Run cross-collection joins using Fusion query pipelines – Lucidworks

Goal

Run a cross-collection query in Fusion that joins documents from one Solr collection to another, applies user-based authorization filtering, and returns the joined results through a Fusion query pipeline.

Environment

Fusion 5.9.x deployed on Kubernetes
Apache Solr 9.x

This approach applies to self-hosted Fusion clusters where collections are configured to support cross-collection joins.

Guide

Use Solr cross-collection join syntax

Fusion query pipelines ultimately execute against Solr. Cross-collection joins can be performed using Solr’s join query parser with the crossCollection method.

Example Solr JSON request:

{
  "query": "kyle",
  "filter": "{!join from=id to=id fromIndex=DirectReports method=crossCollection}authGroup_benefits_ss:\"fdb6ac16-a0fb-4f53-99a5-c956288b1a1e\"",
  "limit": 50,
  "offset": 0,
  "fields": "*"
}

In this example:

fromIndex specifies the secondary collection.
from and to define the join fields.
The filter clause limits the joined dataset based on an authorization field.
The main query is executed against the target collection after the join filter is applied.

Ensure that:

Both collections exist in the same SolrCloud cluster.
Replicas are deployed to support distributed joins.
The join fields are indexed and compatible.

Pass join filters through a Fusion query pipeline

To execute this logic through Fusion:

Open the Fusion UI.
Navigate to Query Pipelines.
Select the pipeline associated with the application.
Add or edit stages to construct the join filter dynamically.

Fusion’s Solr Query stage forwards filter queries to Solr. The join expression must be constructed before this stage executes.

Build the join filter using a JavaScript query stage

A JavaScript stage can dynamically construct the filter query based on the logged-in user context.

Example logic:

var authGroup = request.getParam("authGroup");
var joinFilter = '{!join from=id to=id fromIndex=DirectReports method=crossCollection}' +
                 'authGroup_benefits_ss:"' + authGroup + '"';

request.addFilterQuery(joinFilter);

This stage:

Extracts a user-specific authorization value.
Builds the join filter.
Appends it to the request before the Solr Query stage runs.

Ensure that:

The Solr Query stage remains after the JavaScript stage.
The filter is added using addFilterQuery.
The parameter source is validated and sanitized if required.

Use Fusion security trimming stages

If the requirement is user-based authorization filtering, consider using Fusion’s built-in security trimming stages:

Security trimming query stage
Security trimming graph query stage

These stages generate filter queries at query time and correctly handle result counts and facet calculations.

They are appropriate when:

An ACL collection exists.
Authorization metadata is maintained separately.
Consistent security enforcement across applications is required.

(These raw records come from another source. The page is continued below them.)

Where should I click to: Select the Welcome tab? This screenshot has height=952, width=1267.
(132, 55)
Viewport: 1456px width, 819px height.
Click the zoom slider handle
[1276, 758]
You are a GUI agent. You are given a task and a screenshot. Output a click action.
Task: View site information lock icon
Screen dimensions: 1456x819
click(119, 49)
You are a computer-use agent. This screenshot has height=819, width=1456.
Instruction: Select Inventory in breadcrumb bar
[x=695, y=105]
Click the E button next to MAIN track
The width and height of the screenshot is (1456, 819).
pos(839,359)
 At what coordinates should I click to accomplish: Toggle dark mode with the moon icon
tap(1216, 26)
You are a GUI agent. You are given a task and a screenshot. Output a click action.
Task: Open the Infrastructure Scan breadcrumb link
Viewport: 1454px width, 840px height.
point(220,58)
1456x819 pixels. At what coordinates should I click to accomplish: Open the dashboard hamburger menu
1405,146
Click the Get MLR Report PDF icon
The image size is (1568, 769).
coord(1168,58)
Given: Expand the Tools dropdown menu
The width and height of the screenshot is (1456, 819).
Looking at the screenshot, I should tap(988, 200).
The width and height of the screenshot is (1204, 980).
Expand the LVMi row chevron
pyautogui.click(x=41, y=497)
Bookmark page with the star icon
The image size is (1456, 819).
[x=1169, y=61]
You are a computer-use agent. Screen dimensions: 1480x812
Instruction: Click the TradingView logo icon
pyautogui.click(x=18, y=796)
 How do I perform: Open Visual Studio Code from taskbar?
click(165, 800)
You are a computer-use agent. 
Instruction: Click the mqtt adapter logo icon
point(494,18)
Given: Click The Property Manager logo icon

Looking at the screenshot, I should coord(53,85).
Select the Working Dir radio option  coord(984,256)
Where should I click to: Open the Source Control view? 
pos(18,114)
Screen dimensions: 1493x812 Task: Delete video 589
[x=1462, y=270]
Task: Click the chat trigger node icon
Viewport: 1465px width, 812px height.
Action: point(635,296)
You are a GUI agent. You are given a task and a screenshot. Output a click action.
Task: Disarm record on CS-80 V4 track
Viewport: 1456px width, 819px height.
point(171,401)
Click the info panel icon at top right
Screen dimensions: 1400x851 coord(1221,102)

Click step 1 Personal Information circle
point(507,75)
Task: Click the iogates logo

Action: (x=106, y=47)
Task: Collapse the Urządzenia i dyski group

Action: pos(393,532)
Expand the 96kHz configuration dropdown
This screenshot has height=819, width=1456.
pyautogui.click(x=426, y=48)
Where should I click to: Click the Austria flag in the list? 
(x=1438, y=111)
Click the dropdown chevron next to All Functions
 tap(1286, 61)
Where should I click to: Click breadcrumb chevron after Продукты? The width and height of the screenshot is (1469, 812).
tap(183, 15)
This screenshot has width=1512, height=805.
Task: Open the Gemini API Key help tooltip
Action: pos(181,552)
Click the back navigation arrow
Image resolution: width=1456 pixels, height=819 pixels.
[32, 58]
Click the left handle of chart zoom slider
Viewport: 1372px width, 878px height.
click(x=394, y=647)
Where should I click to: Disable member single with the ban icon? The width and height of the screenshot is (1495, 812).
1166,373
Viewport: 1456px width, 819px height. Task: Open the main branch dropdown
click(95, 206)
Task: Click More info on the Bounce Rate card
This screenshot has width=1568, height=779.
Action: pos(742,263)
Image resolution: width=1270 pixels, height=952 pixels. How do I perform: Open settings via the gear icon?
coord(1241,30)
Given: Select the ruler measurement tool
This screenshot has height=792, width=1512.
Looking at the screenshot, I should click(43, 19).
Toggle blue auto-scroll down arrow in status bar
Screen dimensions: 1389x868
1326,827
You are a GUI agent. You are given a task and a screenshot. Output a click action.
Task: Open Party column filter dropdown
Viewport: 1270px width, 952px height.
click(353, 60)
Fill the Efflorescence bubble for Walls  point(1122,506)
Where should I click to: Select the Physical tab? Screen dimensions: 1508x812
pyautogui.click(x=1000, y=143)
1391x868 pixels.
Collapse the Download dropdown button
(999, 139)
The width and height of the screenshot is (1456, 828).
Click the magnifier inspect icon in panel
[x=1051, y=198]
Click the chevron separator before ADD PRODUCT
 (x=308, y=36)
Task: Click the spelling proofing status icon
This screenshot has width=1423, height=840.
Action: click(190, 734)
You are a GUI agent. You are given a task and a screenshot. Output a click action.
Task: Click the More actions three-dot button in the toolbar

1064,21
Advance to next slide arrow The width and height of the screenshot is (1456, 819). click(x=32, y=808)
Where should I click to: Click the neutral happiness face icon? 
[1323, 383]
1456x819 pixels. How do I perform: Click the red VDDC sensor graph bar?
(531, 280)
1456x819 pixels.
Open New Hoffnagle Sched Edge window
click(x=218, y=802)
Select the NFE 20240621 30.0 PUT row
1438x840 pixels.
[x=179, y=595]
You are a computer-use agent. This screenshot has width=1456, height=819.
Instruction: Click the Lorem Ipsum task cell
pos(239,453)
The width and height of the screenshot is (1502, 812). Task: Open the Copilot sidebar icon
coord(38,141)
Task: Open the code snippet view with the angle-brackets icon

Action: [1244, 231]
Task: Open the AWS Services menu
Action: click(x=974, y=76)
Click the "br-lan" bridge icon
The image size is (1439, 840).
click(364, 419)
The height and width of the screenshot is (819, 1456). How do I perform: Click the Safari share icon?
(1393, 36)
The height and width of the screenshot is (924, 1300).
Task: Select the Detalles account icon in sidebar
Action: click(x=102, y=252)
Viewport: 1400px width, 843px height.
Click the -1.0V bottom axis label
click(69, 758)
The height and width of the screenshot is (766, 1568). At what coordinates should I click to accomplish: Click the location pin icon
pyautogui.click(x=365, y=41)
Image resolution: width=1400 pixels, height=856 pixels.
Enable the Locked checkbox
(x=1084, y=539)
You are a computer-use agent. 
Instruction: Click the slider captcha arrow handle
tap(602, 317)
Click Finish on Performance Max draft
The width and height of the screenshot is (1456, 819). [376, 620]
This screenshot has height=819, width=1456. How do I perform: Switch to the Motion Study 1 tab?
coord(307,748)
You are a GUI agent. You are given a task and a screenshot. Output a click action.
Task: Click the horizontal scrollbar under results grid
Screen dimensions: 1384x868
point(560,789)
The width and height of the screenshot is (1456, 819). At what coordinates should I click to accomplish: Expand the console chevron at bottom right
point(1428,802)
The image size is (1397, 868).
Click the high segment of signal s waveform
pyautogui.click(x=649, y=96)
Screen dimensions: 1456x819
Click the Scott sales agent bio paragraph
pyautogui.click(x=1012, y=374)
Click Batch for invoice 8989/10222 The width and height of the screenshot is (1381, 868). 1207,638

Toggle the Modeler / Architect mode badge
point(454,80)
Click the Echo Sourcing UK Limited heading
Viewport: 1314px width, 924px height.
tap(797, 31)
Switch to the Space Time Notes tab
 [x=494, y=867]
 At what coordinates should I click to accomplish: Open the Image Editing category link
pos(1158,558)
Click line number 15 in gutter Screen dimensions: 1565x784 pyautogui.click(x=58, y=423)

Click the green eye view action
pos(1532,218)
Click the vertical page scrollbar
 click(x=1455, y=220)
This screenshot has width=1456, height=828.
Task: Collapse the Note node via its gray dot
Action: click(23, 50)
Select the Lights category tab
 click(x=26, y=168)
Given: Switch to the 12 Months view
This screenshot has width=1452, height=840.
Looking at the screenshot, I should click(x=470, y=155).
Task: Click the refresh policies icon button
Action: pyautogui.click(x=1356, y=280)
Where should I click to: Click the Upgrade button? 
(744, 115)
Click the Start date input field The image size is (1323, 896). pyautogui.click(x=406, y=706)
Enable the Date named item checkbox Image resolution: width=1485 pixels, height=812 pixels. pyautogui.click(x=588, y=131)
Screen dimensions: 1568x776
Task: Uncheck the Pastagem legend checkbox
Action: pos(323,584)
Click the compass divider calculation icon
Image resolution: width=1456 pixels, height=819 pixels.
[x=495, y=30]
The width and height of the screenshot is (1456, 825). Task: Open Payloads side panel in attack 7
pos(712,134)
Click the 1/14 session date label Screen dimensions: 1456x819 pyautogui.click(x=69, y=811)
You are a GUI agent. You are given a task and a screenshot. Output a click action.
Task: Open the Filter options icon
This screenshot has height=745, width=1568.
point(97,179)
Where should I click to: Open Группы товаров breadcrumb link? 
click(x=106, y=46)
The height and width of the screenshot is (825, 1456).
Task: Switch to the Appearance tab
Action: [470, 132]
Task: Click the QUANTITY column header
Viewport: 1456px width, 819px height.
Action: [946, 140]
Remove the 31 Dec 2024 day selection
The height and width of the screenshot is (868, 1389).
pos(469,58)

Use an ACL collection strategy

For complex authorization models:

Build a dedicated ACL collection.
Populate it using a connector or batch process.
Maintain mappings between user identities and document identifiers.

At query time:

Use security trimming stages or custom join filters.
Avoid complex runtime logic where possible.

This approach provides better maintainability and separation of concerns.

Use single-collection filtering with partial updates

If authorization logic is straightforward:

Store authorization fields directly in the primary collection.
Use a simple filter query instead of a join.

Example:

fq=authGroup_benefits_ss:"fdb6ac16-a0fb-4f53-99a5-c956288b1a1e"

To keep authorization data current:

Use the Solr Partial Update Indexer stage.
Update only the authorization field as needed.
Avoid full reindexing when possible.

This approach reduces query complexity and improves performance compared to cross-collection joins.

Validate deployment configuration

Before using cross-collection joins:

Confirm that Solr collections are deployed with adequate replicas.
Ensure ZooKeeper coordination is healthy.
Verify that inter-collection communication is permitted within the Kubernetes namespace.
Test join performance under expected load.

Cross-collection joins introduce distributed query overhead. Evaluate performance impact in non-production environments before rollout.

This approach allows Fusion query pipelines to support cross-collection joins while maintaining flexibility for authorization and additional processing stages.